(Extracted records)
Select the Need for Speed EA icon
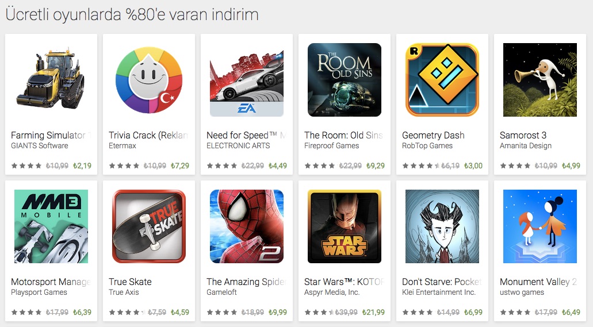(x=247, y=80)
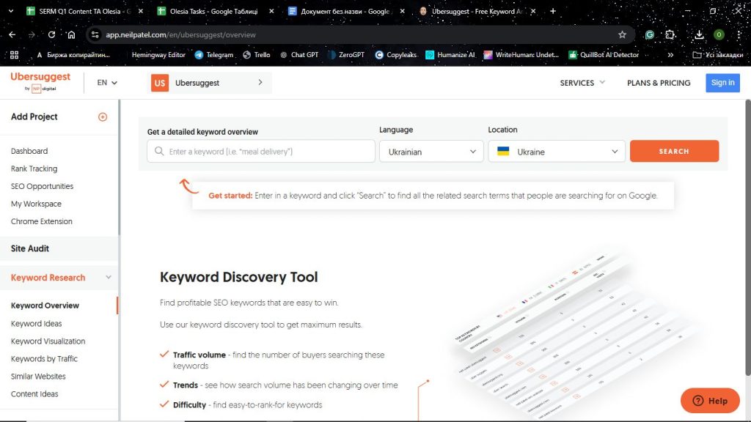Click the browser profile avatar icon
The width and height of the screenshot is (751, 422).
click(x=717, y=34)
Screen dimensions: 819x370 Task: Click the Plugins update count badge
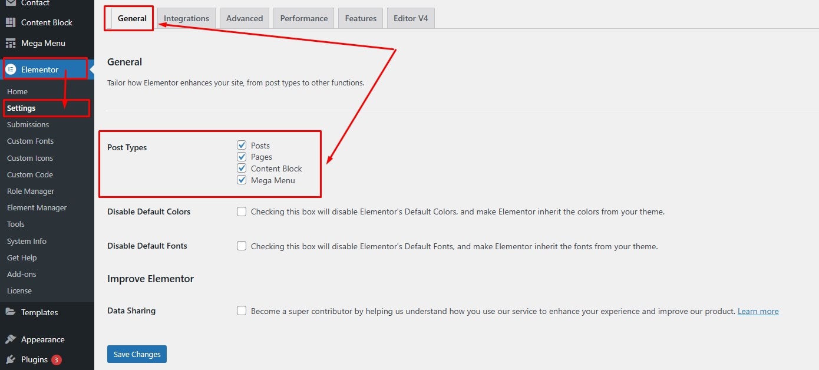pos(56,359)
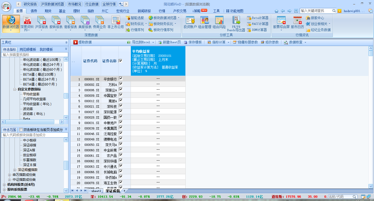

YOUR ASSIGNMENT: Exactly as written above, print every record, and keep the pictures out.

WORKED SOLUTION:
Select the Need for Speed EA icon
(x=247, y=80)
Click the browser profile avatar icon
The width and height of the screenshot is (751, 422).
click(x=717, y=34)
Screen dimensions: 819x370 Task: Click the Plugins update count badge
pos(56,359)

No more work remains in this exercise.